There are also a few helpful command-line options

  • --set-fps= - if you follow this with something less than 50, which is our maximum frame rate, the game will run in slow motion. E.g. 25 would be half-speed. Sometimes broken animations and such are really hard to see right at full speed.
  • --show-hitboxes - this surrounds everything with translucent boxes indicating solidity, named collision rects (like attack_area), and terrain solidity. Useful for seeing how these actually line up with an object's sprite.
  • --fps - shows the actual FPS of the game, and some other more detailed output, to help diagnose if something you wrote is too processor-intensive.

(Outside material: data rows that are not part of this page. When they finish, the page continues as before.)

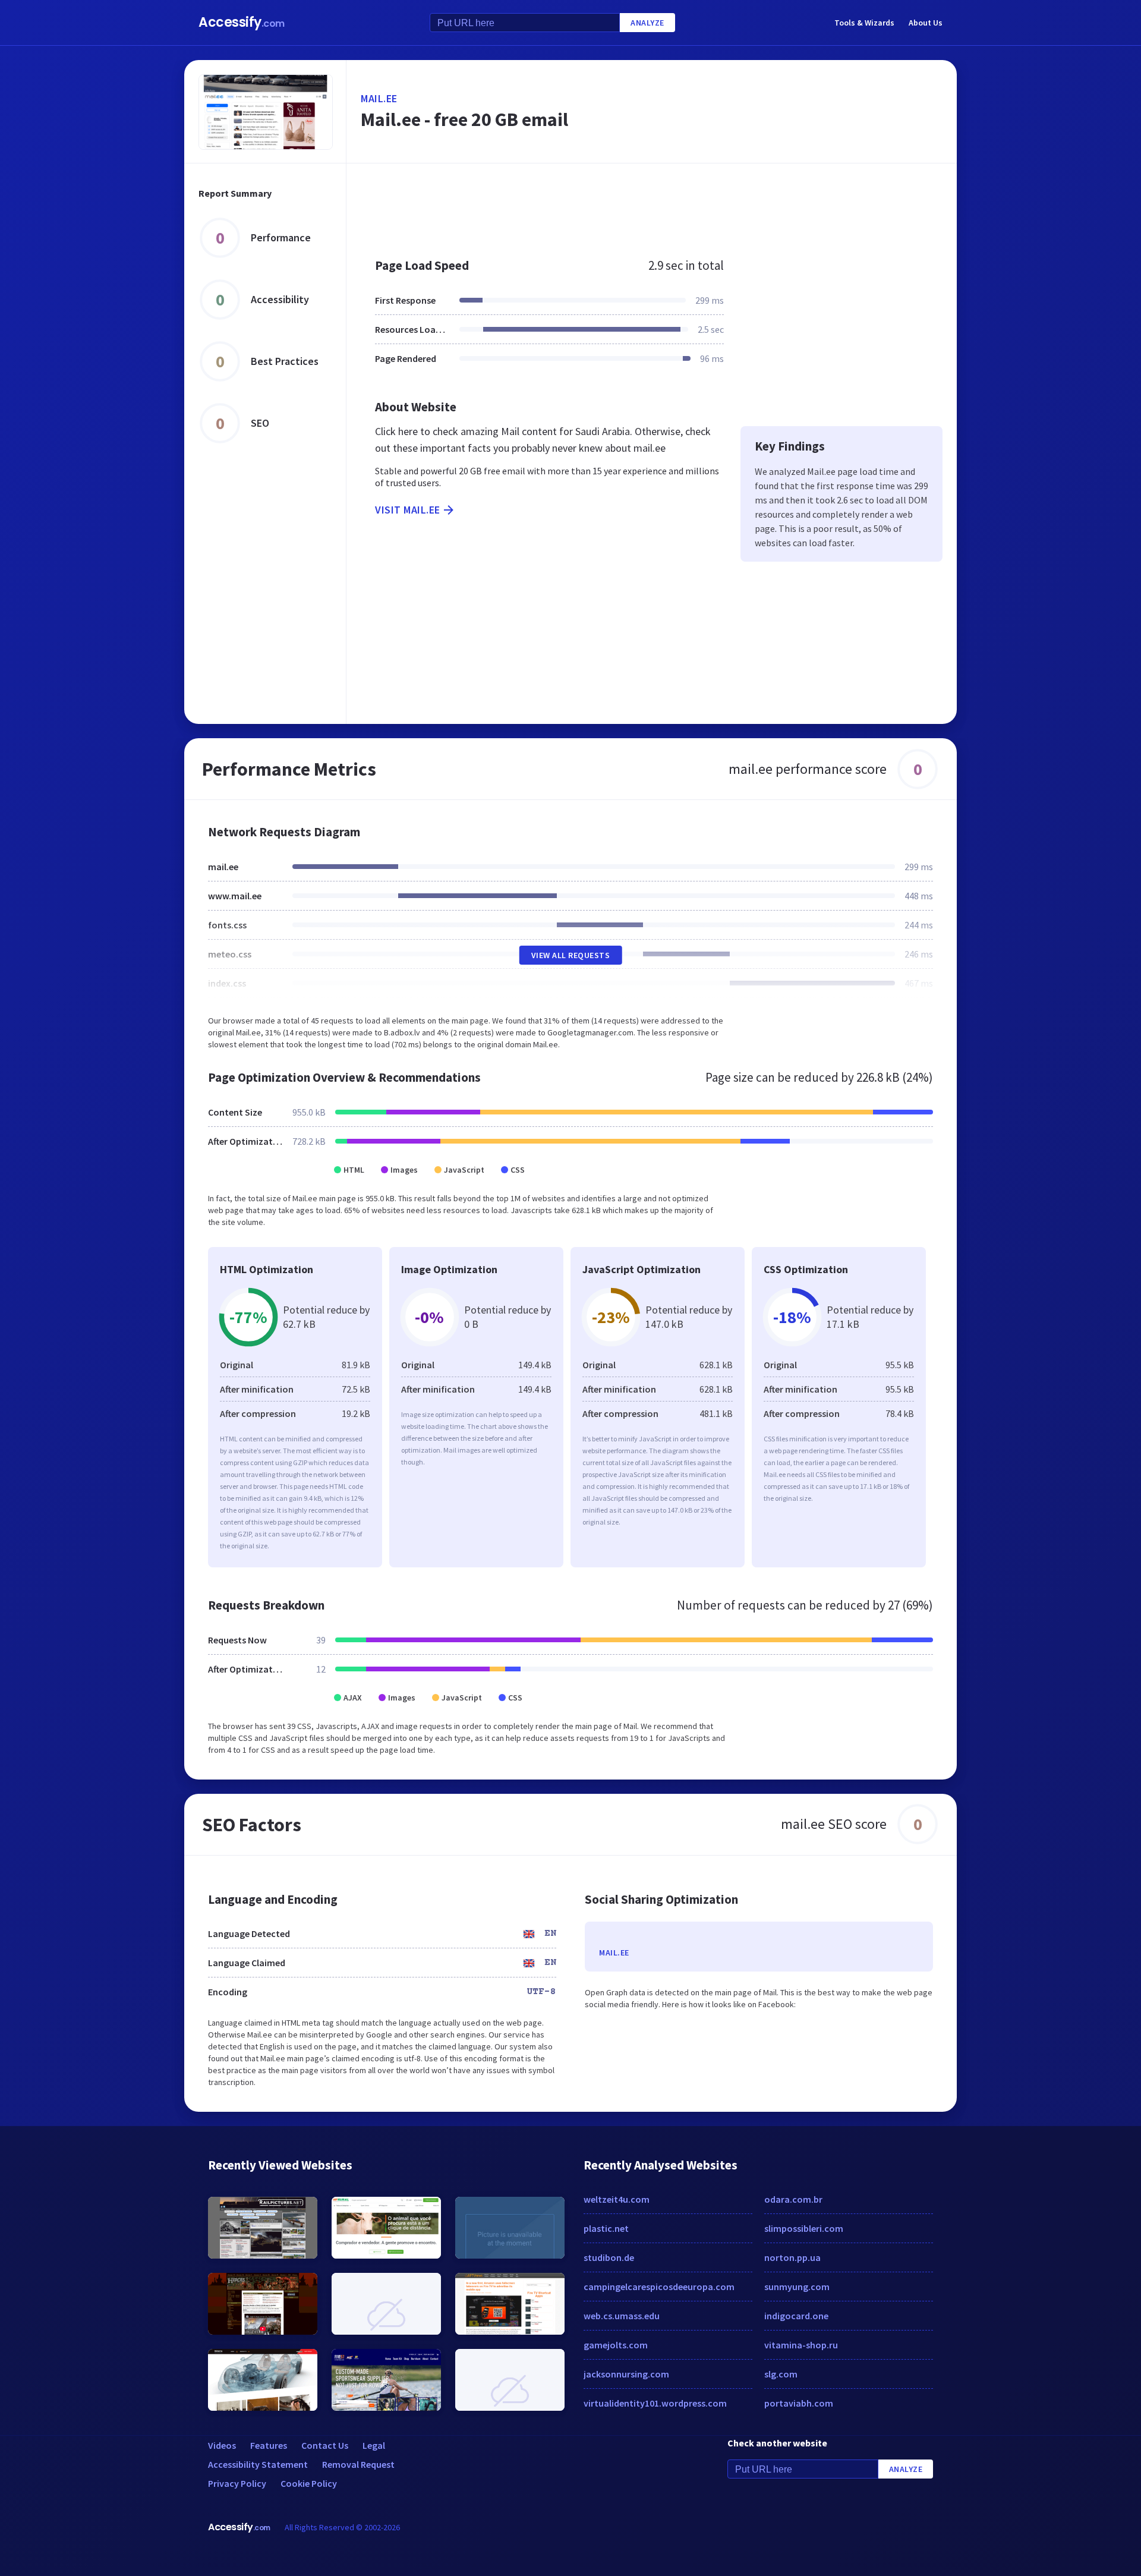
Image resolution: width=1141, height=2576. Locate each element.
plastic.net (606, 2228)
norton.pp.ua (792, 2257)
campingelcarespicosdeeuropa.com (659, 2286)
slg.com (781, 2374)
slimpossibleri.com (803, 2228)
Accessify (241, 22)
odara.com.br (793, 2199)
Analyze (647, 22)
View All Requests (570, 955)
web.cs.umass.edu (622, 2316)
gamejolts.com (616, 2345)
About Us (926, 22)
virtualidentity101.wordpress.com (655, 2403)
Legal (374, 2445)
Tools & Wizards (864, 22)
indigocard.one (796, 2316)
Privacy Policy (237, 2483)
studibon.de (609, 2257)
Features (268, 2445)
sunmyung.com (797, 2286)
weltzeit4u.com (617, 2199)
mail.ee (379, 98)
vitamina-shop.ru (801, 2345)
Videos (222, 2445)
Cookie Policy (308, 2483)
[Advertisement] (652, 204)
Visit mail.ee (407, 510)
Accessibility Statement (258, 2464)
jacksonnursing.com (626, 2374)
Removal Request (358, 2464)
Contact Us (324, 2445)
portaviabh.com (798, 2403)
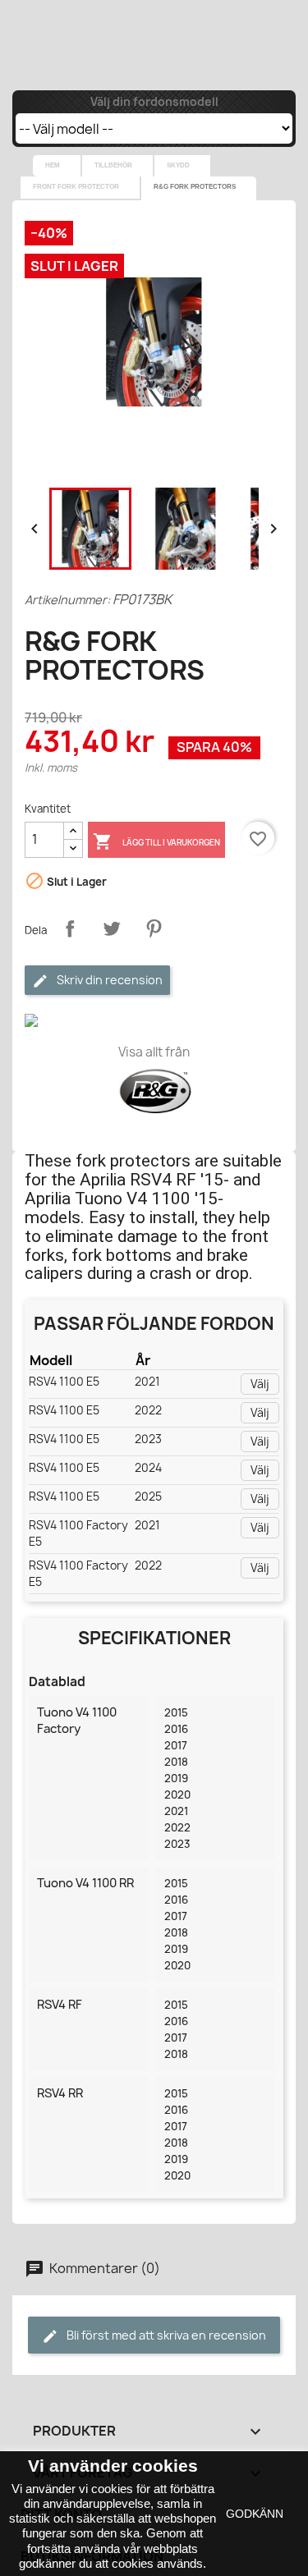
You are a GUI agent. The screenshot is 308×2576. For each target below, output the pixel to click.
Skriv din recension (108, 980)
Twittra (111, 928)
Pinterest (153, 928)
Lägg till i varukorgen (156, 841)
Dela (69, 928)
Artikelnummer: (67, 599)
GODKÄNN (254, 2513)
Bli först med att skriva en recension (165, 2335)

  • --profile - dumps a much more detailed recording of what was consuming what amount of processing time to the console. This is done when the game exits. You can do --profile=output_file to dump this to a file named output_file instead.
  • --width 1200 --height 900 - can be used to set the screen to any arbitrary size - this will zoom the active gameplay to keep the same amount of stuff on-screen, but this does not zoom the editor, which allows you to have a much bigger editor window for designing levels.